The national health insurance scheme is a welcome and overdue but even the program cannot suddenly reverse the negative performance indices in the health sector without other backup measures. The earning capacity of the work force in the state must be enhanced to enable them to afford food and shelter which directly impacts on their health. In doing so the government indirectly enhances the individuals to assert themselves financially in relations to affordable healthcare. There is nothing that says that the national health insurance scheme cannot be supplemented by other health insurance coverage that a state like Borno can implement for its citizens.
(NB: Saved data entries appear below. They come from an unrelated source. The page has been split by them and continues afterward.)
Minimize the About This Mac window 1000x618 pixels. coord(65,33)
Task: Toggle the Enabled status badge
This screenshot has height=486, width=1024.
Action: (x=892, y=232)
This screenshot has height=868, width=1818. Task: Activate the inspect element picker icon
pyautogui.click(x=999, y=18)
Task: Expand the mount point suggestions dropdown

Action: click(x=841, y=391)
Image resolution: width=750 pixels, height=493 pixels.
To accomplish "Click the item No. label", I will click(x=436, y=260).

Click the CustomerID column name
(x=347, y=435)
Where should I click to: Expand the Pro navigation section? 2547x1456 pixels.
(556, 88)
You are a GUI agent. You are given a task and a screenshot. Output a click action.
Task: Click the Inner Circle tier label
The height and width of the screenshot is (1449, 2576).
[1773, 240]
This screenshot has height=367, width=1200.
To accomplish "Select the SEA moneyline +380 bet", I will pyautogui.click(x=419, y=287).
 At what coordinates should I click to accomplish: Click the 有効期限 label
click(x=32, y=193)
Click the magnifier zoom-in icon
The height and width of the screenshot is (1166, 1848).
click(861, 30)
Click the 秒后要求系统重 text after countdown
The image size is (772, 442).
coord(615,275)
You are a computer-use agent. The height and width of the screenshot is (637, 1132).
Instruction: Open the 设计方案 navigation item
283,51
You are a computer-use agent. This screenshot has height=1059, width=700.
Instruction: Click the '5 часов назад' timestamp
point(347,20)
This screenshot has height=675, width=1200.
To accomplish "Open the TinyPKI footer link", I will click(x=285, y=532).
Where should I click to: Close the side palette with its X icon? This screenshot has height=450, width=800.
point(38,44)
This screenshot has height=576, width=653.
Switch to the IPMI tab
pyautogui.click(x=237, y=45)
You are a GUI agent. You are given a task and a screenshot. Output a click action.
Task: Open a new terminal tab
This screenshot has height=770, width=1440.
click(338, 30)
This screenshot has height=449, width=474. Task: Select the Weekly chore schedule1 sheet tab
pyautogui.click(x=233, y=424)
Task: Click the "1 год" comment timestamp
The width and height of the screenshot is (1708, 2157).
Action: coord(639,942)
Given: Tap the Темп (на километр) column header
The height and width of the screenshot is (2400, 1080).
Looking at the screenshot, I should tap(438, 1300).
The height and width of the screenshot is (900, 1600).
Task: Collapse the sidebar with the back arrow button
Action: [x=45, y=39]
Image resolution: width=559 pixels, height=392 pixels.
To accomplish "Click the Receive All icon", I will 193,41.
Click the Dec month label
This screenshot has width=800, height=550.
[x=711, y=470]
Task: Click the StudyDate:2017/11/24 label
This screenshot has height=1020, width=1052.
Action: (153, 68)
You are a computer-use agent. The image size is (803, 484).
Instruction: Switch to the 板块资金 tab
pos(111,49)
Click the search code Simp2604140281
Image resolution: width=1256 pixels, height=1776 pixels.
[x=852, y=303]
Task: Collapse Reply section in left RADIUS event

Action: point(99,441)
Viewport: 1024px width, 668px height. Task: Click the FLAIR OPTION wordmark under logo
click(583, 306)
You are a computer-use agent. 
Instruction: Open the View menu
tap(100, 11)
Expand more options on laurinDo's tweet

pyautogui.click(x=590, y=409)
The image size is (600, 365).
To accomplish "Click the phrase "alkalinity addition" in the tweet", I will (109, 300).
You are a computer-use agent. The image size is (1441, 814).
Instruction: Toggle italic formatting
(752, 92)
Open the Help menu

In conclusion I will summarize the key points raised. Health is an expensive commodity and the healthcare industry is susceptible to the same economic forces that govern commercial enterprises. Globalization of the economy has not left governments anywhere in the world with much options to pursue a purely socialist agenda. Community participation is a paramount consideration in the provision of optimal healthcare that even the wealthy countries are subject to. The government, the private sector and individuals have roles to play in order to achieve optimal healthcare coverage in any society. An economy that has long been welfarist has an uphill task in meeting ever-changing goals of healthcare in a growing population with dwindling resources such as in Borno state. Investing in capital projects is good but it is not enough to assure adequate healthcare. For doctors to give their best the other professionals in the health sector have to be encouraged with
similar incentives as those being offered to doctors otherwise dysfunctional hospitals will be the consequence. To meet any reasonable healthcare goals the government of Borno State must do more than introduce tactics that may work for a brief period and then be replaced with strife. This article calls for the government and people of Borno State to have the courage to do a serious reality check and come up with viable options through strategic thinking for the long term interest of the state in a country that is daily edging towards disintegration and anarchy and with it the bulk of revenue to provide social services like healthcare in the state.